__WHAT YOU ARE ASKED TO DO__.
Put the rows below into a numbered list, leaving out any blank lines.

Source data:
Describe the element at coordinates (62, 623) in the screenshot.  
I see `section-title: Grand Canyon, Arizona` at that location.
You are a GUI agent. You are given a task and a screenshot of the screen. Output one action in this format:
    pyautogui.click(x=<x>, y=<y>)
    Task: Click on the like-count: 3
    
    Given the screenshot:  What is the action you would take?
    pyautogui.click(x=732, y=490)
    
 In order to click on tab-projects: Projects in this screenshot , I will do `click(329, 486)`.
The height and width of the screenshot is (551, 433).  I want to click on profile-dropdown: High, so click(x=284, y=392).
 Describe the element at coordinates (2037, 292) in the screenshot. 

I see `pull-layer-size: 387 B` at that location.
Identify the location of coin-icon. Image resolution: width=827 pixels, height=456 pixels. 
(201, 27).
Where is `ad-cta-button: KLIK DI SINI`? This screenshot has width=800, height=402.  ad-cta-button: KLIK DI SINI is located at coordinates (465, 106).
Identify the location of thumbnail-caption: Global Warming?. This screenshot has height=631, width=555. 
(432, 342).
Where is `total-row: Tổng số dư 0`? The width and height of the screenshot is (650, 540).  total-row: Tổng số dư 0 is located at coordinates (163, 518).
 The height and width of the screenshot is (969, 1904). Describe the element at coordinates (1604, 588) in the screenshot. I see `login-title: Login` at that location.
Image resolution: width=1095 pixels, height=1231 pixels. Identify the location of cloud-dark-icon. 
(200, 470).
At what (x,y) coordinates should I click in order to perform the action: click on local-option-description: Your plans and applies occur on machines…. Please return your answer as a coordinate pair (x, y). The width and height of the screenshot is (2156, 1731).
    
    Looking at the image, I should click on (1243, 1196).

__REPLY TO THE EXERCISE__.
1. Describe the element at coordinates (62, 623) in the screenshot.  
2. I see `section-title: Grand Canyon, Arizona` at that location.
3. You are a GUI agent. You are given a task and a screenshot of the screen. Output one action in this format:
4.     pyautogui.click(x=<x>, y=<y>)
5.     Task: Click on the like-count: 3
6.     Given the screenshot:  What is the action you would take?
7.     pyautogui.click(x=732, y=490)
8.  In order to click on tab-projects: Projects in this screenshot , I will do `click(329, 486)`.
9. The height and width of the screenshot is (551, 433).  I want to click on profile-dropdown: High, so click(x=284, y=392).
10.  Describe the element at coordinates (2037, 292) in the screenshot. 
11. I see `pull-layer-size: 387 B` at that location.
12. Identify the location of coin-icon. Image resolution: width=827 pixels, height=456 pixels. 
13. (201, 27).
14. Where is `ad-cta-button: KLIK DI SINI`? This screenshot has width=800, height=402.  ad-cta-button: KLIK DI SINI is located at coordinates (465, 106).
15. Identify the location of thumbnail-caption: Global Warming?. This screenshot has height=631, width=555. 
16. (432, 342).
17. Where is `total-row: Tổng số dư 0`? The width and height of the screenshot is (650, 540).  total-row: Tổng số dư 0 is located at coordinates (163, 518).
18.  The height and width of the screenshot is (969, 1904). Describe the element at coordinates (1604, 588) in the screenshot. I see `login-title: Login` at that location.
19. Image resolution: width=1095 pixels, height=1231 pixels. Identify the location of cloud-dark-icon. 
20. (200, 470).
21. At what (x,y) coordinates should I click in order to perform the action: click on local-option-description: Your plans and applies occur on machines…. Please return your answer as a coordinate pair (x, y). The width and height of the screenshot is (2156, 1731).
22.     Looking at the image, I should click on (1243, 1196).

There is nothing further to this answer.